Over the span of their lives, nearly 16% of American males will develop prostate cancer. For a large portion of cases, prostate cancer has a positive prognosis, while other cases are highly aggressive. The panel explains that the overall lifetime risk of dying from prostate cancer is 2.8%. The disease very rarely takes root before a male turns fifty years of age. Dying from the condition is extremely rare among men younger than 60 years of age. The greater majority of deaths occur when a man is at least aged 75.
Current screening methods for detecting prostate cancer include testing for serum PSA levels, a digital rectal exam, and/or ultrasonography.
According to the Task Force: "The evidence is convincing that PSA-based screening programs result in the detection of many cases of asymptomatic prostate cancer.”
If the detection process works, then what’s the problem? Well, there is also evidence that the majority of men who have “asymptomatic cancer” detected by PSA screening will have a tumor that meets histological criteria for prostate cancer. However, a tumor of this variety will either not progress or progress so slowly that it will have no impact on the man's lifespan or cause negative health effects, as he will likely die of another cause first.
The authors claim that it is very difficult to find out exactly how common overdiagnosis is with any form of screening and treatment program. The authors define overdiagnosis as the presence of the tumor, but the tumor does not progress to illness and/or death during a patient’s lifetime. The more instances of prostate diagnosis there are, the higher the rate of overdiagnosis. One study found as many as 25% of men were diagnosed with prostate cancer following PSA screening and biopsy. The authors add that overdiagnosis is much more likely among older patients with shorter life expectancies.

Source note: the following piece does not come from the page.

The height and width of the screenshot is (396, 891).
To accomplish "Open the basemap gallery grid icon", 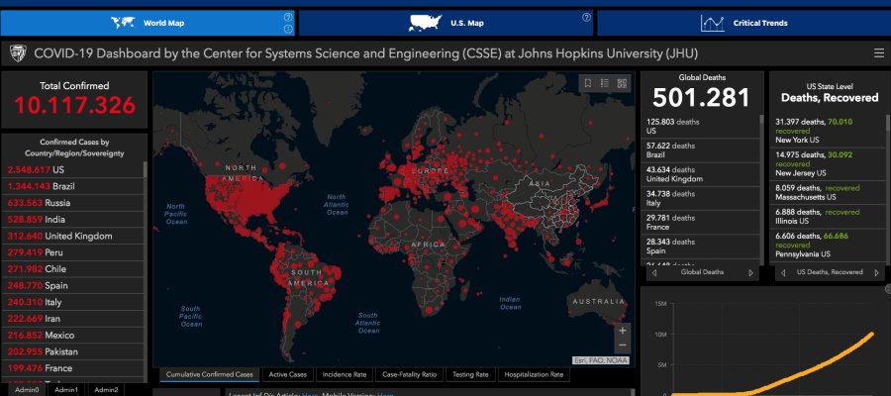I will [621, 83].
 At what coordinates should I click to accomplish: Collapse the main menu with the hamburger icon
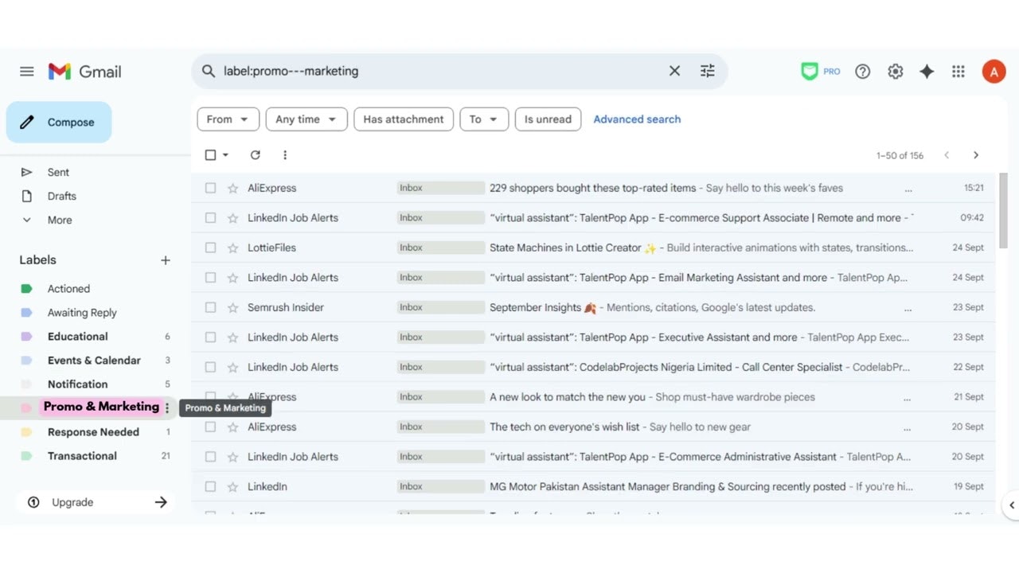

The Task Force’s primary goal was to determine prostate cancer mortality in all prostate cancer screening studies. The aim of any form of cancer screening is to minimize death rates. For males up to seventy years of age, it is clear that screening does not reduce death rates from prostate cancer. And for men between the ages of 50 and 69 years of age, there is compelling evidence that following screening the reduction in mortality is slim to none.
The authors divided prostate cancer found by screening into three categories.
1. Patients who died regardless of early diagnosis and intervention.
2. Patients who improved their life expectancy due to early diagnosis and intervention.
3. Patients who had positive outcomes, regardless of whether or not they had screenings, due to indolent tumors progressing slowly.
Of all the males who were detected to have prostate cancer as a result of a PSA test, 95% did not die as a result of that cancer – this data also includes those individuals who received no form of treatment. Not a single study has found that screen-detected prostate cancer has caused a drop in death rates.
These tests can lead to harmful outcomes due to follow up care. Studies have found that nearly 90% of patients with PSA-detected prostate cancer go for treatment right away. Such treatments can include radiotherapy, surgery or androgen deprivation therapy. Of 1,000 men who undergo prostate cancer surgery, as many as 5 die in a month and between 10 and 70 experience serious complications but survive the ordeal.
The authors conclude that men who are overdiagnosed gain no benefit from intervention but are still subjected to all the related risks of surgery, radiation, or hormone therapy. As a result, overtreatment is a critical consequence of PSA-related screening as it is currently used, especially in the context of a high likeliness for physicians and patients to elect treatment for most instances of screen-detected cancer.
However, not all medical experts are convinced this recommendation is sound advice. Phillip Kantoff, MD, director of the Dana-Faber’s Lank Center for Genitourinary Oncology in Boston, Massachusetts, claims, “This is the wrong message at this point in time. The whole issue of PSA-based screening is complex. It involves multiple steps and multiple decision points. The blanket statement saying that PSA-based screening is of no value is the wrong message right now.
Dr. Kantoff adds, “There is no question that we need to be more careful with whom we screen, and we recognize that not every man needs to be screened.” He acknowledges that the PSA test has specificity and sensitivity issues, but he claims that it still has merit as a screening tool when used appropriately.